Due to its uniqueness, the Young Vermeer exhibition has already begun to stir international attention assuring widespread interest. As details come available, they will be reported on the Flying Fox.

Vermeer quest

October 3rd, 2009
vermeertravel

Love takes form in strange ways.

One of them is looking at seemingly inconsequential paintings representing frivolous damsels in the corner of a room made by a Dutch man who lived briefly and died poor in a very different world some 350 years distant from our own. Traveling around the world to see them all is another.

Perhaps one of the most curious, but frequent, emails I receive as the author of Essential Vermeer website is from people who have made it one of their life-quests to see “all the Vermeers.” A few travel as couples, a few keep me informed of their progress.

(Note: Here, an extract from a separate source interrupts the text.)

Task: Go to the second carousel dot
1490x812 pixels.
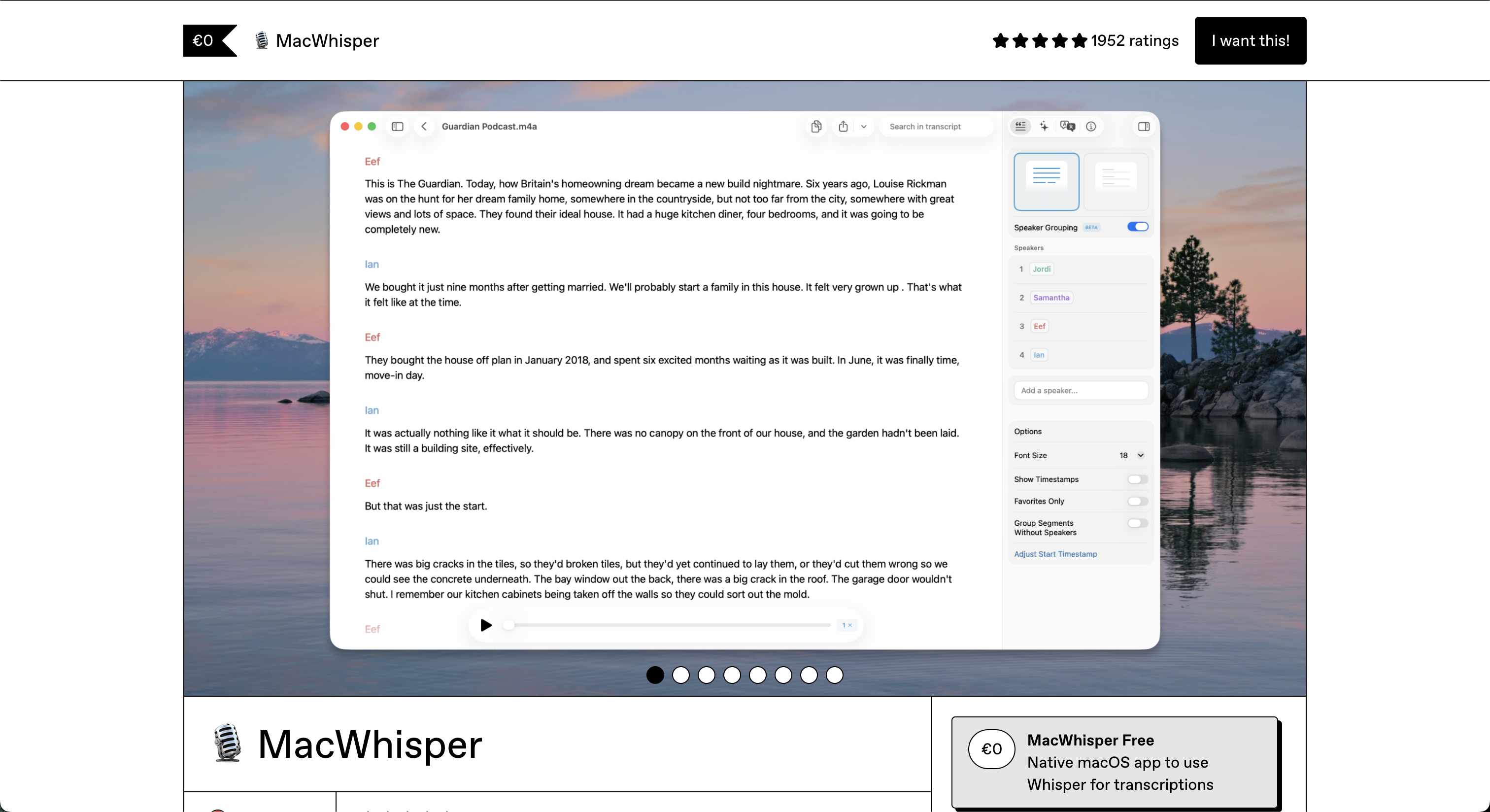Action: (681, 675)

Mike Buffington  recently wrote me about his “mission to see all the Vermeers.” He is at 30 now. A trip in April will put both he and his brother at 35. I admire Mike’s youthful dedication and understand his need to picture himself next each one he has seen.

When I saw my first Vermeer many years ago  it was very hard to leave.

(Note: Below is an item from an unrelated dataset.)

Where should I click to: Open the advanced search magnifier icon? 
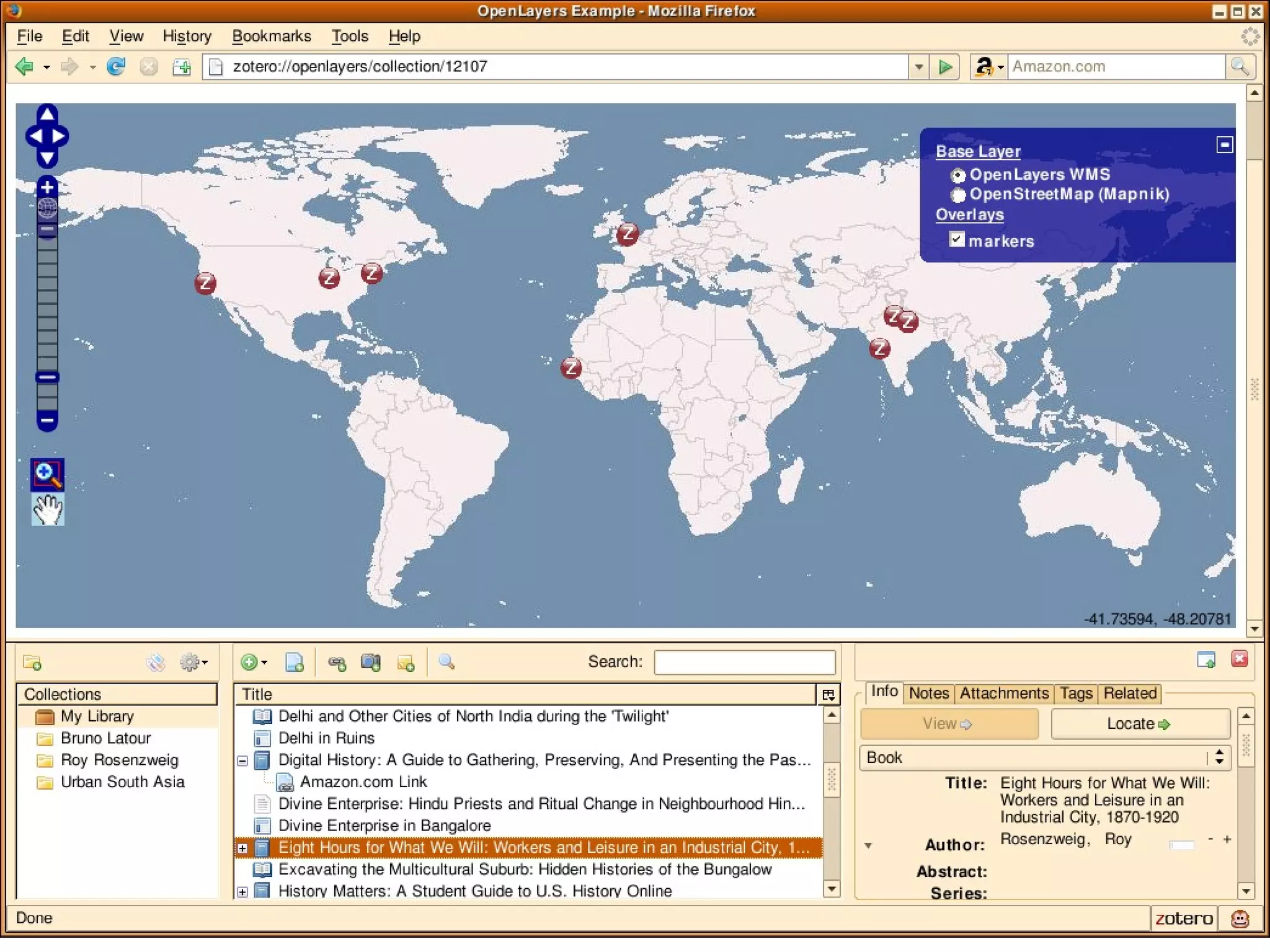coord(446,663)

Will the real Procuress please stand up?

September 29th, 2009

This week in an article by Martin Bailey, The Art Newspaper will reveal how a painting that supposedly was made by Hans van Meegeren, one of the most successful forgers of all time,  is now believed to have been painted in the 17th century.

The work in question, The Procuress, has been housed at the Courtauld Institute in London since 1960 when it given as a donation from Professor Geoffrey Webb, a specialist in historic architecture. Webb had no illusions concerning its authorship; he believed that it was a forgery by Van Meegeren recovered after the War in Van Meegeren’s chalet in Nice. Scientific examination at the Courtauld confirms that the picture could date from the 17th-century since the canvas is old but more significantly, there is no evidence that any modern pigment was used.

Two other versions of  The Procuress already are present in public museums. The first is owned by the Rijksmuseum in Amsterdam, which, however, lists it as a copy. Another emerged in 1949 from an English private collection and was auctioned at Christie’s before being bought by Boston’s Museum of Fine Arts. Scholars now believed this one to be the original by Dirck van Baburen.

This bit of news may be relevant to Vermeer studies since it is well known that Vermeer included just such a procuress motif  in the background of two of his compositions, The Concert and the Lady Seated at the Virginals. Baburen’s Procuress, or a copy of the original, probably corresponds to one in the 1641 inventory of Vermeer’s mother-in-law, Maria Thins, described as “a painting wherein a procuress points to the hand.”